Martin Empson, un collaborateur fréquent de Climate&Capitalism, passe régulièrement en revue de nouveaux et d’anciens livres sur son blog, Resolute Reader. Récemment, il a passé en revue le classique de Barry Commoner, datant de 1971, The Closing Circle, qu’il a qualifié de «contribution importante à notre compréhension de la lutte dont nous avons besoin». Il dit qu’il aurait aimé le lire il y a des années. [Cet ouvrage a été une référence pour des militants qui produisaient la publication La Brèche, en Suisse.]
Mon seul désaccord est avec sa déclaration selon laquelle Commoner n’était pas marxiste. Certes, il n’a pas utilisé l’étiquette, mais je ne trouve pas grand-chose dans son travail avec lequel un marxiste sérieux pourrait être en désaccord. Commoner était un écrivain remarquablement agréable, un scientifique et un activiste politique qui avait le don d’expliquer des idées complexes de façon claire et concise. The Closing Circle [traduction française : L’encerclement. Problèmes de survie en milieu terrestre, Seuil 1982] est un classique que tout écosocialiste devrait lire. Cliquez ici pour lire la critique de Martin Empson http://resolutereader.blogspot.com/2019/06/barry-commoner-closing-circle.html.

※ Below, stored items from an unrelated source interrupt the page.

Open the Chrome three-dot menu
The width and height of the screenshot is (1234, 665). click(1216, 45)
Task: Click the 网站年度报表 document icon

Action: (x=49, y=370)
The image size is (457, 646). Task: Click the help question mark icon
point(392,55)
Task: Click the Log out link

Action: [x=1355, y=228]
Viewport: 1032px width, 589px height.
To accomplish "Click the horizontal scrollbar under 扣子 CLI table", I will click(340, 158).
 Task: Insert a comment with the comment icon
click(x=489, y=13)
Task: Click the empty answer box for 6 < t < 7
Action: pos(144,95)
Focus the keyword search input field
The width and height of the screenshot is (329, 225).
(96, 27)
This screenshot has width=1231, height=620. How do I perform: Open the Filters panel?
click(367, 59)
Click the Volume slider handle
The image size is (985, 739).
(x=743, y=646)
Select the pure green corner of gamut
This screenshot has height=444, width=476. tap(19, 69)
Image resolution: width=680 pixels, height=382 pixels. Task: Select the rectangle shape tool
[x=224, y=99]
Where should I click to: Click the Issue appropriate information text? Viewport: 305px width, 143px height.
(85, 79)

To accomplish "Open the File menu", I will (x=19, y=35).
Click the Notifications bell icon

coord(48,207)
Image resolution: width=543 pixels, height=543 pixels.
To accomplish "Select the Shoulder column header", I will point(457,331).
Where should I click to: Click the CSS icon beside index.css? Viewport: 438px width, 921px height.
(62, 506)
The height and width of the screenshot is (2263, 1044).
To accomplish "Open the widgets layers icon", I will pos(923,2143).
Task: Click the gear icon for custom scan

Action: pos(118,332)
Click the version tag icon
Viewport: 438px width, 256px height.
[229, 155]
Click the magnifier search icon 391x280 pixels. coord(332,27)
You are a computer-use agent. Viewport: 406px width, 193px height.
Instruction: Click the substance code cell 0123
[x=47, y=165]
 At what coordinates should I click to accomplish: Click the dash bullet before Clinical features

La lecture de ce recensement m’a incité à relire un autre livre de B. Commoner, The Poverty of Power, publié en 1976 [La pauvreté du pouvoir: l’énergie et la crise économique, PUF, 1980], alors que le monde capitaliste était secoué par une récession et une flambée des prix du pétrole. Bien qu’une grande partie des données et de l’analyse soient propres à cette période, Commoner a fait un excellent travail en présentant une critique radicale, en des termes qui seraient accessibles à tout lecteur. Comme le montrent les extraits ci-dessous, ce que Commoner a écrit est toujours d’actualité.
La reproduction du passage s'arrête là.